On July 6 the City of Anna sent out six separate emails to water customers about a change in the electronic billing platform, but customers also got an unwelcome surprise Visible in the email was also 499 other customer’s email addresses.
In all, 3,000 customers had their emails visible because of the error.
Anna City Manager Philip Sanders said six emails were sent out to 500 customers each because that is the maximum amount of customers that can be sent to one email in Microsoft Outlook. Sanders said what happened was a city employee sent out the emails to customers using the “To” field in Outlook instead of the blind carbon copy (Bcc) field.
The difference is that Bcc recipients cannot see the email address of any other recipients.
“Inadvertently all of the email address were placed in the ‘To’ line,” Sanders said. “And so they were visible to everybody who received the email. It was just an error on some part of our staff. As soon as we recognized it occurred, we drafted an apology and sent it out to all the customers apologizing for the inadvertent error.”

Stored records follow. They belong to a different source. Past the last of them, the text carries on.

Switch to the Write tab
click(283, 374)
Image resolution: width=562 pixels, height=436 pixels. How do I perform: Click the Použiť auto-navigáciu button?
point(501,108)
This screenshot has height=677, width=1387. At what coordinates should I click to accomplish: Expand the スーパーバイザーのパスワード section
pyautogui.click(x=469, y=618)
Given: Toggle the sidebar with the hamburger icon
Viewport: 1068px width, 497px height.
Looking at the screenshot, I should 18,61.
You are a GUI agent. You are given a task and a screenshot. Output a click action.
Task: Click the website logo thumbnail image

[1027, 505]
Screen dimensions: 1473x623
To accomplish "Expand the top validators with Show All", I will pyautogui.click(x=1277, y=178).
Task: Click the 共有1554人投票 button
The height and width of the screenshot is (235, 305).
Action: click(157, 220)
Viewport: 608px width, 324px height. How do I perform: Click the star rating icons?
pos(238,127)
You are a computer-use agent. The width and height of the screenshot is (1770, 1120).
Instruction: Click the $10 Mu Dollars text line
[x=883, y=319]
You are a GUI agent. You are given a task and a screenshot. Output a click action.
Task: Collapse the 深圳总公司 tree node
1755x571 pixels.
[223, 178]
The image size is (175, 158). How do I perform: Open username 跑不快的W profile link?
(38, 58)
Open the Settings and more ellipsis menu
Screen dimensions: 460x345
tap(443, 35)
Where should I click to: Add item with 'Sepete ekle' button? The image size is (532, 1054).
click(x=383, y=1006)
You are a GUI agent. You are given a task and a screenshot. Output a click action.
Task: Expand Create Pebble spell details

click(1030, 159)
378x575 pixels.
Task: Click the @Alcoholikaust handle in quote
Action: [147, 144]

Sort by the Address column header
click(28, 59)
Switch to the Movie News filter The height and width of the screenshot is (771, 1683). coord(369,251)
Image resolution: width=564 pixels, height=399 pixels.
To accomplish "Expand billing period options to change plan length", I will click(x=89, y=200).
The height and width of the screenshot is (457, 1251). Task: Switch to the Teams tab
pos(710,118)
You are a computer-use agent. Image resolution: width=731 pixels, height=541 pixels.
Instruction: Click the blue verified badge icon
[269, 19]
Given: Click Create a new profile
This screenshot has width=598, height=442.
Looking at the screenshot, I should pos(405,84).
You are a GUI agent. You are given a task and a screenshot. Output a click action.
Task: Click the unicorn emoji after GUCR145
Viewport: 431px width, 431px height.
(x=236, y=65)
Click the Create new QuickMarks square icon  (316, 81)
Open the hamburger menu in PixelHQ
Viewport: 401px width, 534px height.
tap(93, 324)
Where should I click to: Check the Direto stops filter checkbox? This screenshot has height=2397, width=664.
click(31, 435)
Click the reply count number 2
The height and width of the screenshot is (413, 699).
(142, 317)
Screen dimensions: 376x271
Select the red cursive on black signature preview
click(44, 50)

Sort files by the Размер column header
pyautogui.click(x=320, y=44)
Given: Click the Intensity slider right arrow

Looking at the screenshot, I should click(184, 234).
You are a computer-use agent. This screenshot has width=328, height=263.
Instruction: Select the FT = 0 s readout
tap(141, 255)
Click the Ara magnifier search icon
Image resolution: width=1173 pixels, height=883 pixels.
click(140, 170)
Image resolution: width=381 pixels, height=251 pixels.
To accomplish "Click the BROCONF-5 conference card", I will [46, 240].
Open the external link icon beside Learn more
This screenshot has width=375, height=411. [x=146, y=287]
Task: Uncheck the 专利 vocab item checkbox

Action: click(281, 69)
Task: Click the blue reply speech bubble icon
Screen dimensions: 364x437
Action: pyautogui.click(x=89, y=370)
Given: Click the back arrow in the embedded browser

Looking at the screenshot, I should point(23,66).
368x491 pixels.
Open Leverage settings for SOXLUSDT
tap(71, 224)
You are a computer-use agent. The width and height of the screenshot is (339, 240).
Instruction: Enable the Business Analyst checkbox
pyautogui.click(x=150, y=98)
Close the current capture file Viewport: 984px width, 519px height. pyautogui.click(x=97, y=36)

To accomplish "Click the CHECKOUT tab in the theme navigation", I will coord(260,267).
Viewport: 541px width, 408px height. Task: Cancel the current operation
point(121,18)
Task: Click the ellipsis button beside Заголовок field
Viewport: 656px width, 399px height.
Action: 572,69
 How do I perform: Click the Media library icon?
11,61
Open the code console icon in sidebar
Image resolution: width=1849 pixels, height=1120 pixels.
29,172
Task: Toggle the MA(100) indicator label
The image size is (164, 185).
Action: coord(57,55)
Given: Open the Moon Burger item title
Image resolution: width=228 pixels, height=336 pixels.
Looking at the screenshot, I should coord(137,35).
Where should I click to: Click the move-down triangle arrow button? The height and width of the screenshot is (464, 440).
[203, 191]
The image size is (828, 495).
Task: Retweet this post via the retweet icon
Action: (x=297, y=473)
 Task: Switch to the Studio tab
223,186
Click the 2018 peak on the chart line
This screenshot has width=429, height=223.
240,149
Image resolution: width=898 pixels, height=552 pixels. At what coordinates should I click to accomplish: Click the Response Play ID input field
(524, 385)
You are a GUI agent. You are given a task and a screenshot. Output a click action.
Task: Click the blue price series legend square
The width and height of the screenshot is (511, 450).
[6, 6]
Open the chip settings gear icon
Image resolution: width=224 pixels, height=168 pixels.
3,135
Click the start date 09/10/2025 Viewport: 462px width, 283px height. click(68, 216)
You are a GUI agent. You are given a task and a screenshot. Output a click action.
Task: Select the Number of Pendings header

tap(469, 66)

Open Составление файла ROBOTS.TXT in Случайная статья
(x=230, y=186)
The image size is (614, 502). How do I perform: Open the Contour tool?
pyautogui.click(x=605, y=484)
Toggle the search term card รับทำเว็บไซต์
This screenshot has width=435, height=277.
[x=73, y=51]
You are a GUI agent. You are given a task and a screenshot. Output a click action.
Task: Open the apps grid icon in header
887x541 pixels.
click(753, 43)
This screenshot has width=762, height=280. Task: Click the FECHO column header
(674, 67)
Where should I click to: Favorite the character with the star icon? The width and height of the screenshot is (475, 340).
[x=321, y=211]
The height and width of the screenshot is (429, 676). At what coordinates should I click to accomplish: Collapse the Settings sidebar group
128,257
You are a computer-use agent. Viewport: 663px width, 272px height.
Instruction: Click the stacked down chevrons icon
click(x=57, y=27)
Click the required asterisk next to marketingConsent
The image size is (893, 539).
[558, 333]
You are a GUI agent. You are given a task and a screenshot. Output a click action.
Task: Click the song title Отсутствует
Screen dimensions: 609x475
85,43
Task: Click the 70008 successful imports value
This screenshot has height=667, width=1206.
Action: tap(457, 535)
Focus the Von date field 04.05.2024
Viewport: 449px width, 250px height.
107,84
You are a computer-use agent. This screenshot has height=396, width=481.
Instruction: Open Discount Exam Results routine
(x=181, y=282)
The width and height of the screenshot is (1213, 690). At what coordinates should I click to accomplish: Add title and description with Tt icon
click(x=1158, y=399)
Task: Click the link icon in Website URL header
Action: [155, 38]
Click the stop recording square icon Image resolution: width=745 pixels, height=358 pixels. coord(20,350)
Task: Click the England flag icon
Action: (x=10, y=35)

No financial information of customers was compromised, he said. The original emails that were sent to customers were clarifying changes to the eCommerce platform. Starting in June payments through the platform began going through PayPal.
Bryan McAninch, a cyber security consultant from Frisco, said the biggest threat to email security is phishing scams.
Those scams work by sending out bait emails to people disguised as a trustworthy entity in order to gain sensitive information like a credit card or bank account number, names or addresses.
McAninch said another important aspect to this email error is that people who use those email address all use the same online electronic payment system.
A good phishing scammer who got their hands on the emails would pose as the Anna Water Department, City, or Utility Department and claim a bill is overdue with a link to pay it attached. That link would then send the victim to a fake website where they could input their payment.
“It’s extremely difficult to gain authenticity in emails,” McAninch said.
For people worried about their privacy, he suggests creating a new email address.